Zum gesammelten Bildmaterial, das Marsh darin zeigt, hat die Künstlerin Eleanor Clare Texte verfasst. Sie schildert emotionale Ausnahmezustände in subjektivem Stil und fragmentarischen Stücken. Auch sie fordert damit dazu auf, vor- und zurückzublättern, abzuschweifen und zu kreisen.
Für die deuxpiece-Ausstellung hat auch Dillan Marsh sich stark mit Ausnahmezuständen befasst. Mit der Basler Fasnacht beispielsweise oder der Mittsommernacht, kurz: Mit Momenten, in denen der Alltag auf den Kopf gestellt wird und die Gesellschaft nicht den Normen entsprechend funktioniert. Trotzdem, so hat der Künstler herausgefunden, finden sich darin wieder Muster. Das Chaos, so scheint es, verläuft doch auch in Bahnen. Egal, wie man es dreht und wendet.

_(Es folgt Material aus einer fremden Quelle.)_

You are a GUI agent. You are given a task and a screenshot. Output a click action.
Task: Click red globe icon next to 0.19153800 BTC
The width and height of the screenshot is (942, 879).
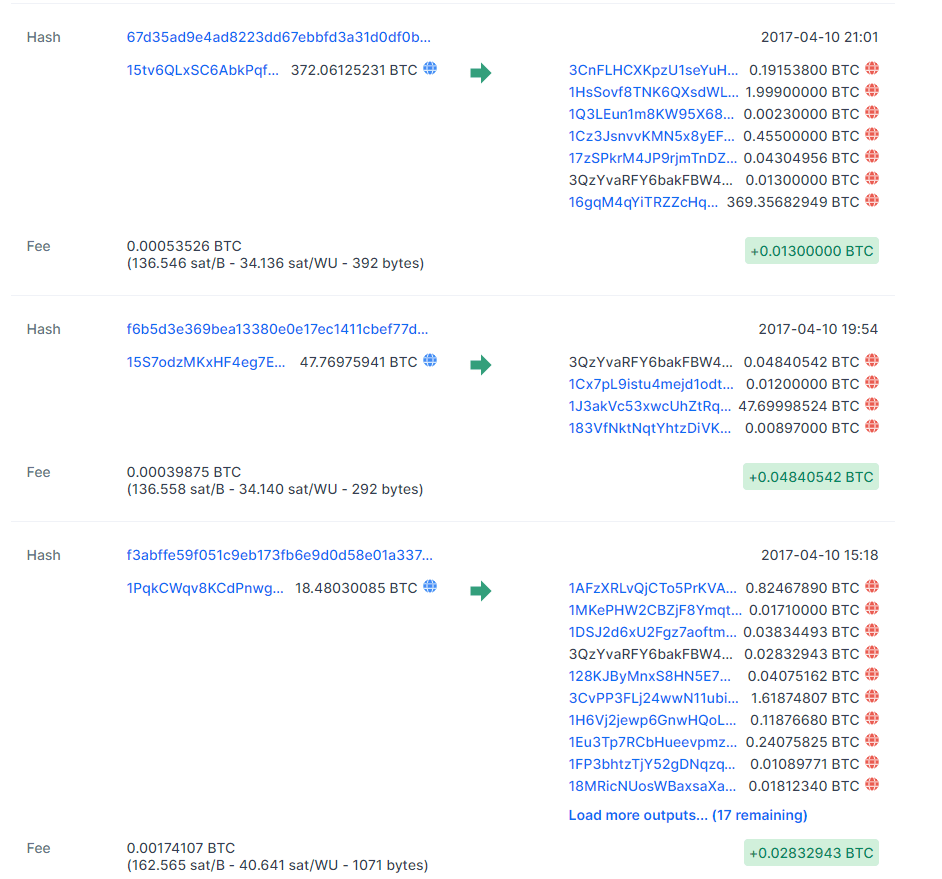pos(872,69)
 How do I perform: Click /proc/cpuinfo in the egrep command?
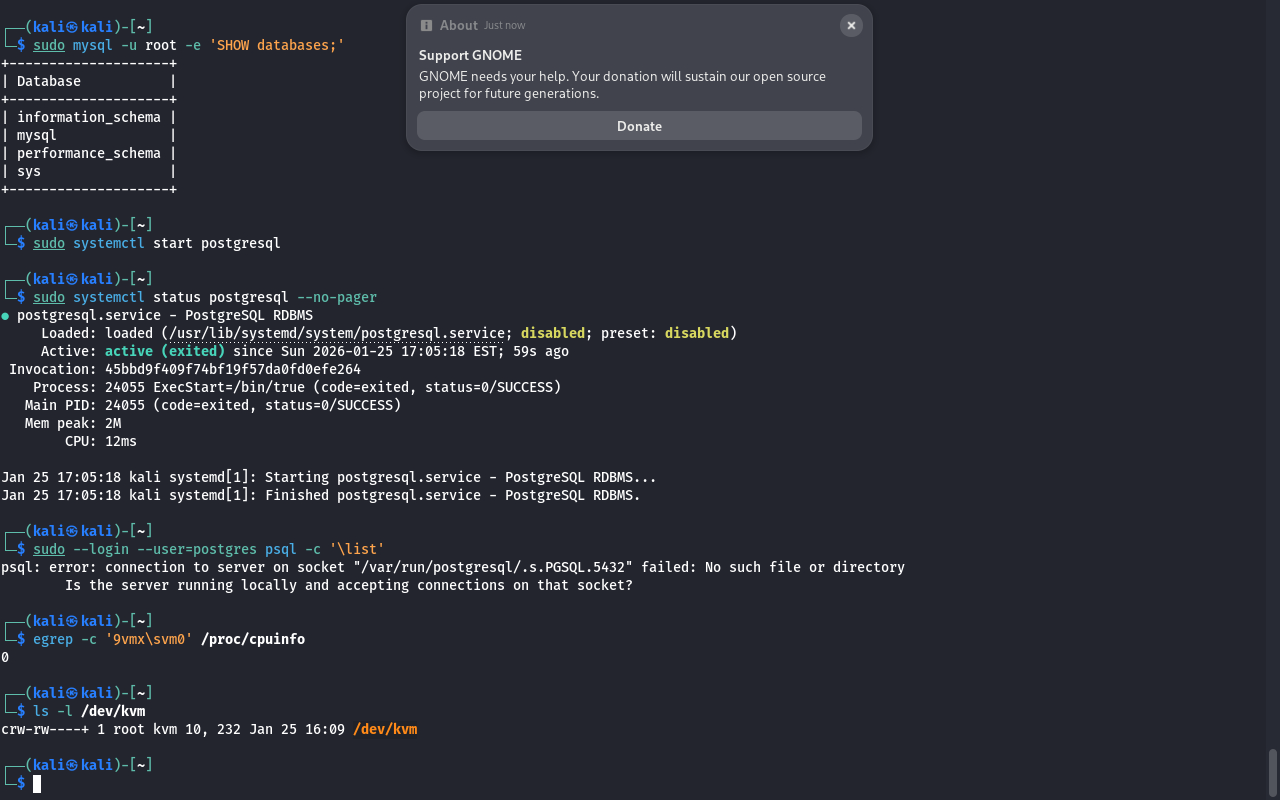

> «Undercurrents – Dillan Marsh (UK/N) und Karin Kurzmeyer (CH)», deuxpiece @ Flatterschafft, Solothurnerstr. 4, Basel. 9. bis 31. Mai 2014, Vernissage 8. Mai, 19 Uhr.
Nächster Stopp des deuxpiece ist übrigens der Rhein: Dort wird die Künstlerin Klara Hobza eine Tauchaktion durchführen – und zwar am 5. Juni.